Transcribe, word for word and without additions, each line below from the one containing "Главная (115, 140)" through the one containing "Абхазия (476, 79)", both ends included.

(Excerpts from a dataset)

☆ ☆ ☆ ☆

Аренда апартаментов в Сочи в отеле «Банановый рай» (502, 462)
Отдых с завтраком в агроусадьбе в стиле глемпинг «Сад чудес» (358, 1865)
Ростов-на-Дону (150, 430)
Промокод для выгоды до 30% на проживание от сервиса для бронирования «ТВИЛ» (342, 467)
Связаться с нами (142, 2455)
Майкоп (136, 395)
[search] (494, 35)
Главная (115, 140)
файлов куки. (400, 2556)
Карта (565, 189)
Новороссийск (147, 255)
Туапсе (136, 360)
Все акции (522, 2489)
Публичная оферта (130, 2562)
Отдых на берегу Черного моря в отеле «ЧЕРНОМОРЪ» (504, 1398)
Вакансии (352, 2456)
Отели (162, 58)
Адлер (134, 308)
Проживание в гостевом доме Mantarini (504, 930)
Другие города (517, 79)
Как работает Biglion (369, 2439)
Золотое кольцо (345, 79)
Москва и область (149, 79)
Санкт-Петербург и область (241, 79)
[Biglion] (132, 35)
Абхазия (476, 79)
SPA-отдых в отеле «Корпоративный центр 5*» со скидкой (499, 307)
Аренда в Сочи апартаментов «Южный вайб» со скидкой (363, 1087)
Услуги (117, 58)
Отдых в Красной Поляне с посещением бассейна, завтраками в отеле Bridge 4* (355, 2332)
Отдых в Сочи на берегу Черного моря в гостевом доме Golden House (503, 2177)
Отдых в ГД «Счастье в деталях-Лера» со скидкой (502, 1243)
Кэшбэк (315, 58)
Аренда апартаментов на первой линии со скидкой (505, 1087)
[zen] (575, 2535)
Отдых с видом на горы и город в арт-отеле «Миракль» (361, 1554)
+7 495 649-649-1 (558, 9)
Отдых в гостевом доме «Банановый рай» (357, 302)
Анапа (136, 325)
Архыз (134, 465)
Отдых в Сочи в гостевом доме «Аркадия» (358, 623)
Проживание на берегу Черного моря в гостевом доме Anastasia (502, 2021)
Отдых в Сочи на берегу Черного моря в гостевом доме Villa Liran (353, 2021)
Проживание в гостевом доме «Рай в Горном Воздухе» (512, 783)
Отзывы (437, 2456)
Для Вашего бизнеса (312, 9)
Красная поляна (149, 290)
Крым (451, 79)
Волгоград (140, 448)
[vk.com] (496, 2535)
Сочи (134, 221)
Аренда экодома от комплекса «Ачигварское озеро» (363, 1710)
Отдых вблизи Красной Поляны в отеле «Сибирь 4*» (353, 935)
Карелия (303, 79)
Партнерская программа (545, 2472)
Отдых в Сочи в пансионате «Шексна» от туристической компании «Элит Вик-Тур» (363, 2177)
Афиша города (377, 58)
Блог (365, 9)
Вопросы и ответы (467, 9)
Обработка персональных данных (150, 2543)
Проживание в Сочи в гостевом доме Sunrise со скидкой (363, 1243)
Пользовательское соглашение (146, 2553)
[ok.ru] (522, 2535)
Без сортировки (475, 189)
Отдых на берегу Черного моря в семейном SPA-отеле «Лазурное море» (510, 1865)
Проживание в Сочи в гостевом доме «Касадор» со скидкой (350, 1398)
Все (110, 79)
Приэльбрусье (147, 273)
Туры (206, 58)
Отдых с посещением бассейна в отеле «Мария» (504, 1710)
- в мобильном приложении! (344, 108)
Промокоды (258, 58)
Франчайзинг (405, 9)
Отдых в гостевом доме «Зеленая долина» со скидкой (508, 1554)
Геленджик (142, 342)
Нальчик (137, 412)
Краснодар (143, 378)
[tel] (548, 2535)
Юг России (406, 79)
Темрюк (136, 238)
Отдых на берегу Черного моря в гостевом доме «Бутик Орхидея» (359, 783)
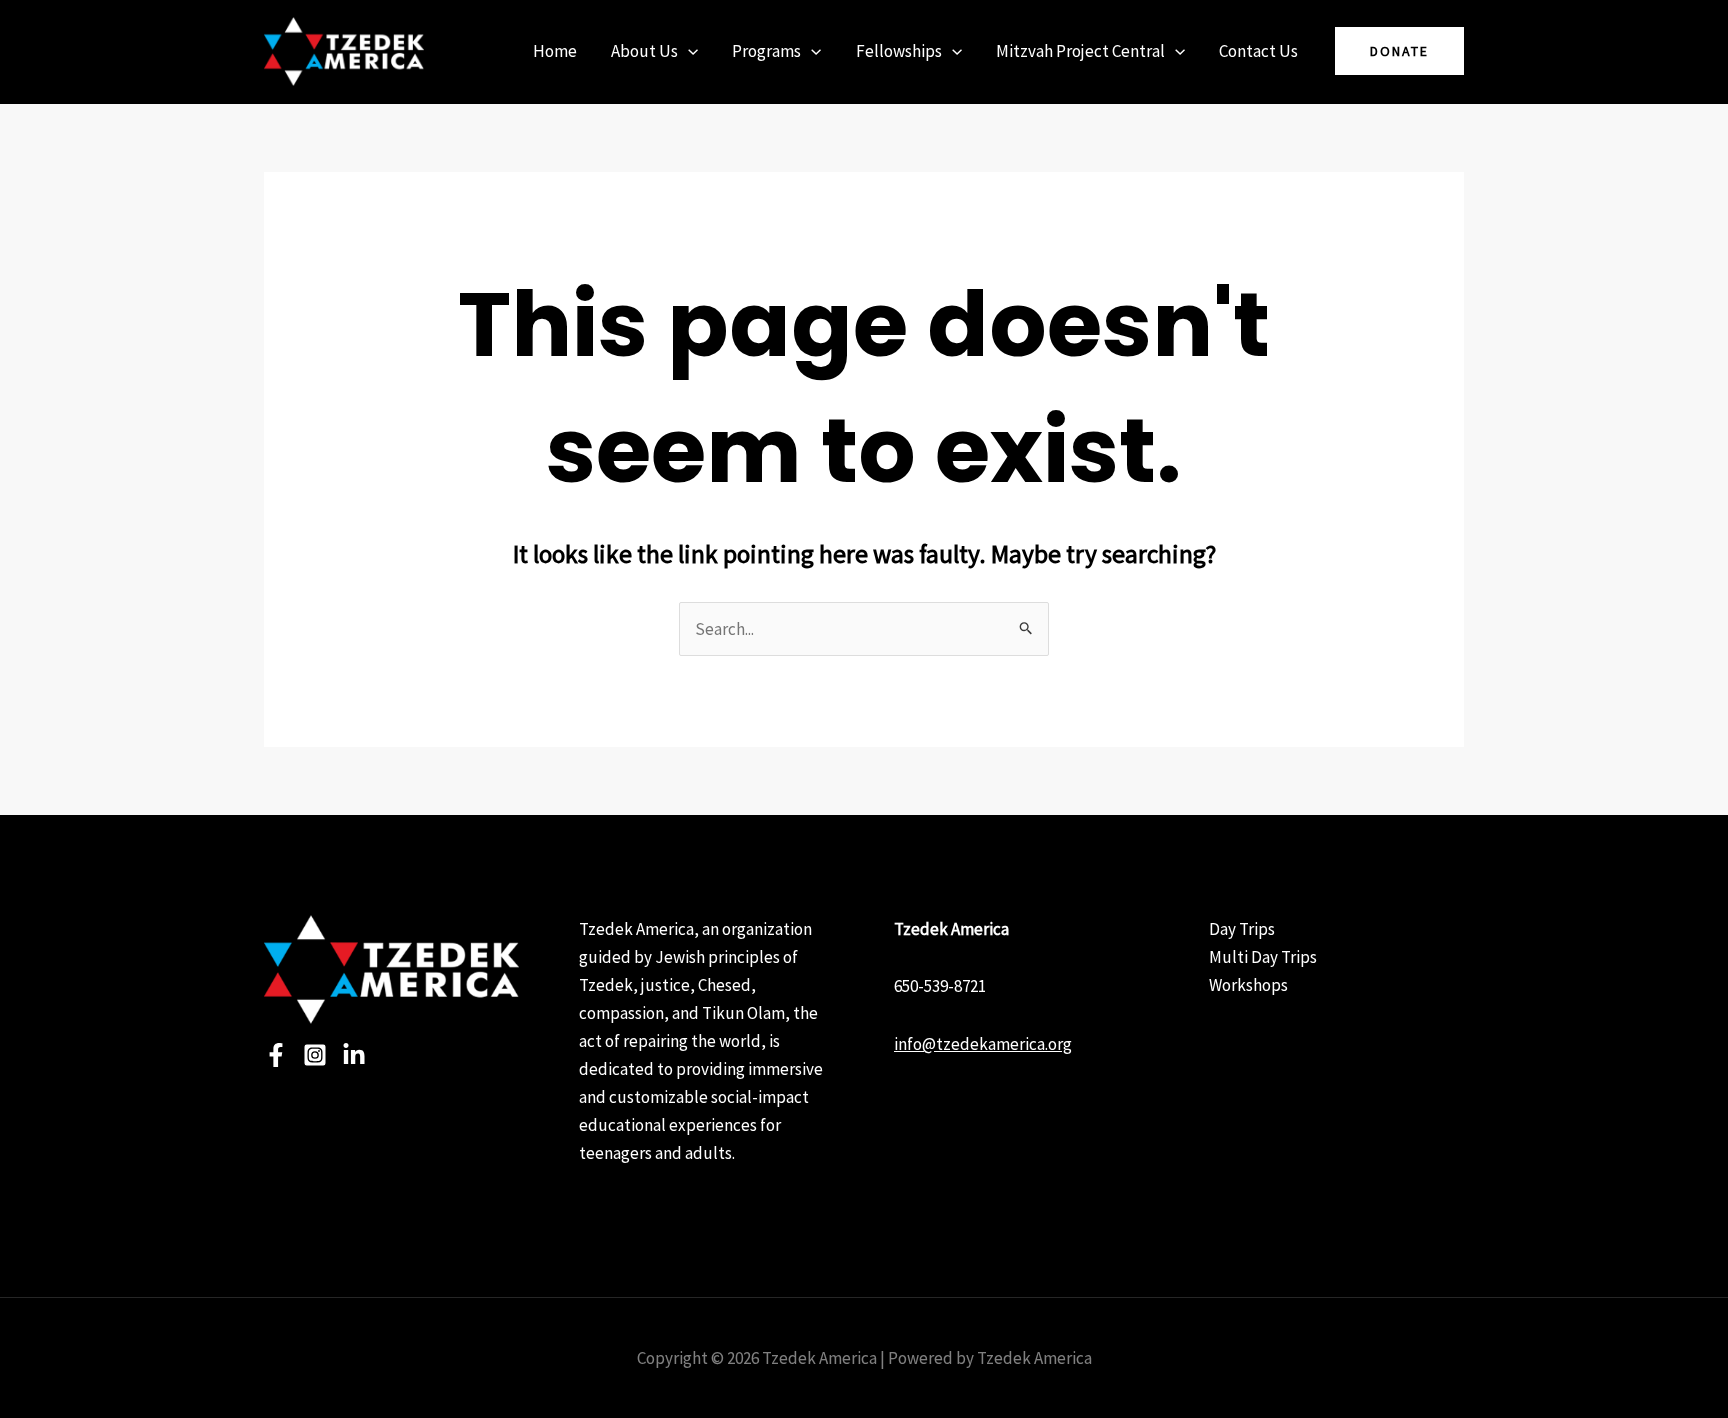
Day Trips (1242, 929)
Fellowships (899, 51)
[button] (688, 51)
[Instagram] (315, 1055)
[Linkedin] (354, 1055)
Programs (766, 51)
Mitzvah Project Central (1080, 51)
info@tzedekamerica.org (983, 1044)
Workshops (1248, 985)
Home (555, 51)
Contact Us (1258, 51)
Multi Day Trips (1263, 957)
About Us (644, 51)
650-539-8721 (940, 986)
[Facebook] (276, 1055)
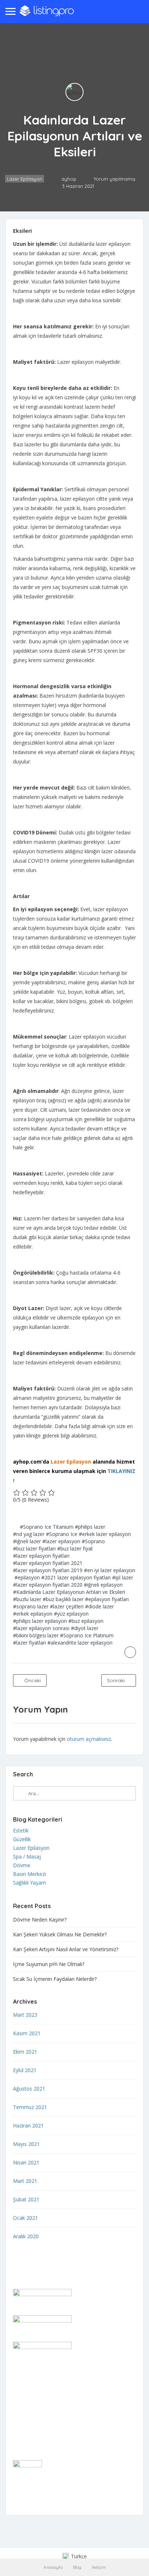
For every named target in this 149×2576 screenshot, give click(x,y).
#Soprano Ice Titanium (46, 1526)
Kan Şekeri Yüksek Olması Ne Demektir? (60, 1934)
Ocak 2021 (25, 2217)
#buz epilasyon (85, 1620)
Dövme (21, 1865)
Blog (77, 2567)
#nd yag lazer (28, 1534)
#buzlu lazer (27, 1599)
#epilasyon (27, 1577)
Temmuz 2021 (30, 2107)
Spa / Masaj (27, 1856)
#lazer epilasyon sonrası (41, 1628)
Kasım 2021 (27, 2033)
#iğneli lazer (27, 1541)
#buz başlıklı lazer (63, 1599)
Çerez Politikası (30, 2415)
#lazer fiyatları (29, 1642)
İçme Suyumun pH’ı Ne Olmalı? (48, 1964)
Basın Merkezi (29, 1873)
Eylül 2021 (25, 2070)
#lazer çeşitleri (67, 1606)
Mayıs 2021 (26, 2144)
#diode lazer (99, 1606)
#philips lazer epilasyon (40, 1620)
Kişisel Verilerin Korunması (43, 2434)
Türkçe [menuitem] (79, 2556)
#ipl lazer (122, 1577)
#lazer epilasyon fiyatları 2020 (47, 1584)
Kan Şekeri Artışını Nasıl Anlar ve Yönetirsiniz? (65, 1949)
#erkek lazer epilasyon (105, 1534)
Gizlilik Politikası (31, 2406)
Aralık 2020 (26, 2236)
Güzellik (22, 1839)
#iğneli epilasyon (103, 1584)
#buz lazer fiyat (75, 1548)
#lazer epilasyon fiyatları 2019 (47, 1570)
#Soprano (93, 1541)
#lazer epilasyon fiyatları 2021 (47, 1563)
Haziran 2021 (28, 2125)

☆ ☆ ☆ ☆

- SOLUTION:
Главная (115, 140)
файлов куки. (400, 2556)
Карта (565, 189)
Новороссийск (147, 255)
Туапсе (136, 360)
Все акции (522, 2489)
Публичная оферта (130, 2562)
Отдых на берегу Черного моря в отеле «ЧЕРНОМОРЪ» (504, 1398)
Вакансии (352, 2456)
Отели (162, 58)
Адлер (134, 308)
Проживание в гостевом доме Mantarini (504, 930)
Другие города (517, 79)
Как работает Biglion (369, 2439)
Золотое кольцо (345, 79)
Москва и область (149, 79)
Санкт-Петербург и область (241, 79)
[Biglion] (132, 35)
Абхазия (476, 79)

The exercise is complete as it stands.